Mean last-recorded PRU value up to the occurrence of a thromboembolic or hemorrhagic complication (if any) was 130.2 (median, 132.5; range, 0–292). Mean time interval from initiation of DAT to the last P2Y12 receptor inhibition test up to the occurrence of a thromboembolic or hemorrhagic complication (if any) was 103.3 days (median, 83 days; range, 7–233 days).

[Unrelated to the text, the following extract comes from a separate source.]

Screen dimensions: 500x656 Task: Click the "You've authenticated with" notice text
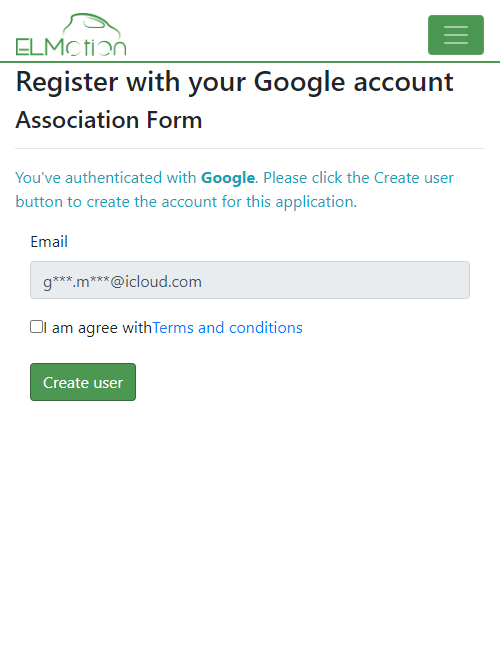pyautogui.click(x=106, y=178)
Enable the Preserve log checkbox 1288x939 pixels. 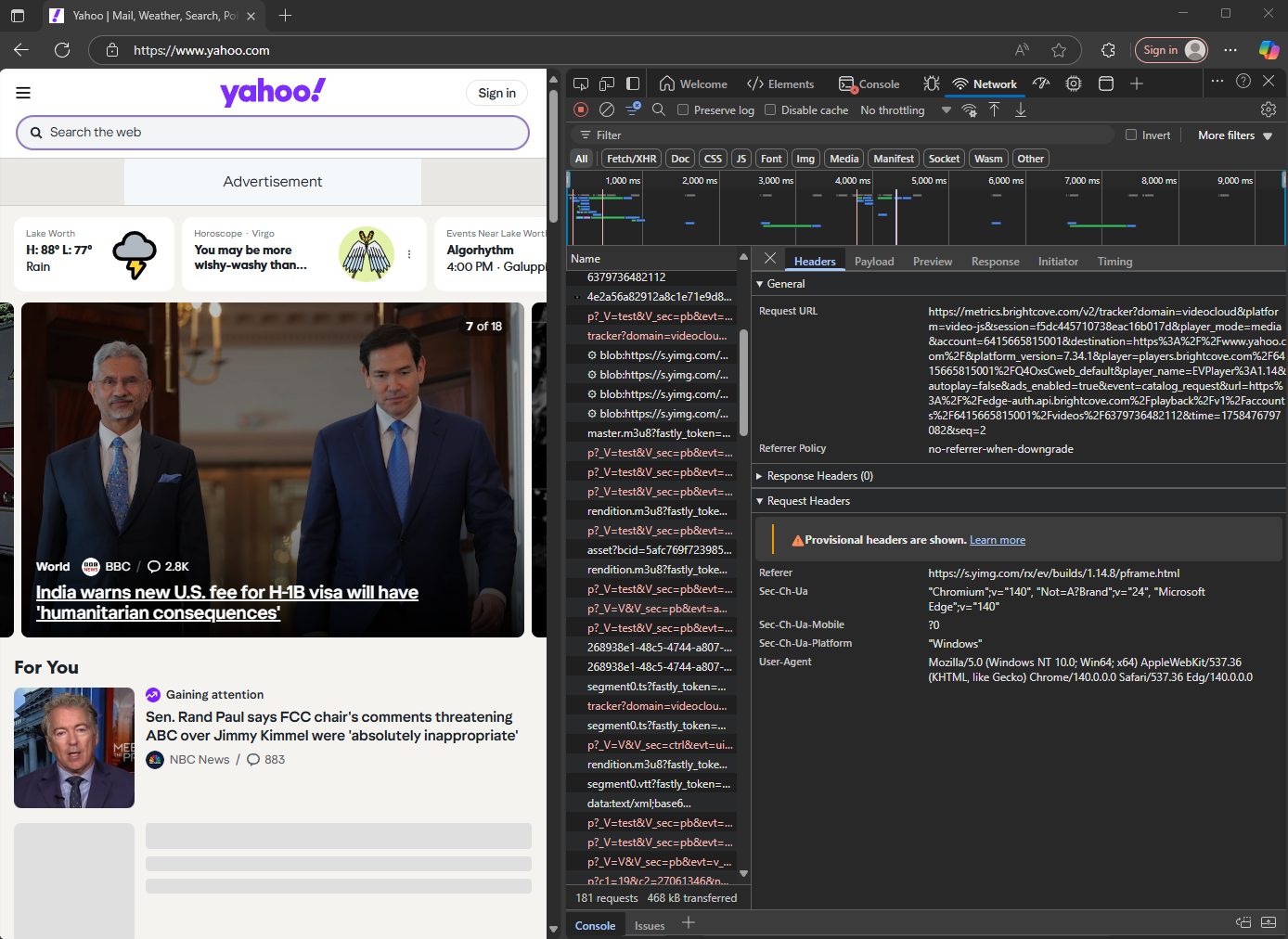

Thromboembolic and Hemorrhagic Complications Occurring Up to 6 Months after Treatment of Cerebral Aneurysms with the PED and Associated Last-Recorded PRU Values

Table 1 summarizes the incidence of thromboembolic and hemorrhagic complications occurring up to 6 months after treatment in our cohort according to the last-recorded PRU value, using a PRU value of >240 as a proposed cutoff for P2Y12 receptor underinhibition21 and a PRU value of <60 as a proposed cutoff for P2Y12 receptor overinhibition.

Table 1:

Thromboembolic and hemorrhagic complications occurring up to 6 months after treatment of cerebral aneurysms with the PED according to last-recorded PRU value

All Complications
P Valueb Thromboembolic Complications
P Valueb Hemorrhagic Complications
P Valueb
All (%) Majora (%) All (%) Majora (%) All (%) Majora (%)
All procedures (n = 48) 11 (22.9) 5 (10.4) 6 (12.5) 1 (2.1) 5 (10.4) 4 (8.3)
PRU <60 (n = 9) 5 (55.6) 3 (33.3) 1 (11.1) 0 4 (44.4) 3 (33.3)
PRU 60–240 (n = 37) 4 (10.8) 1 (2.7) 3 (8.1) 0 1 (2.7) 1 (2.7)
PRU >240 (n = 2) 2 (100) 1 (50) <.001/.011 2 (100) 1 (50) .014/.042 0 .004/.036
a

Resulting in death or permanent disabling neurologic deficits.

b

For difference in all/major complications.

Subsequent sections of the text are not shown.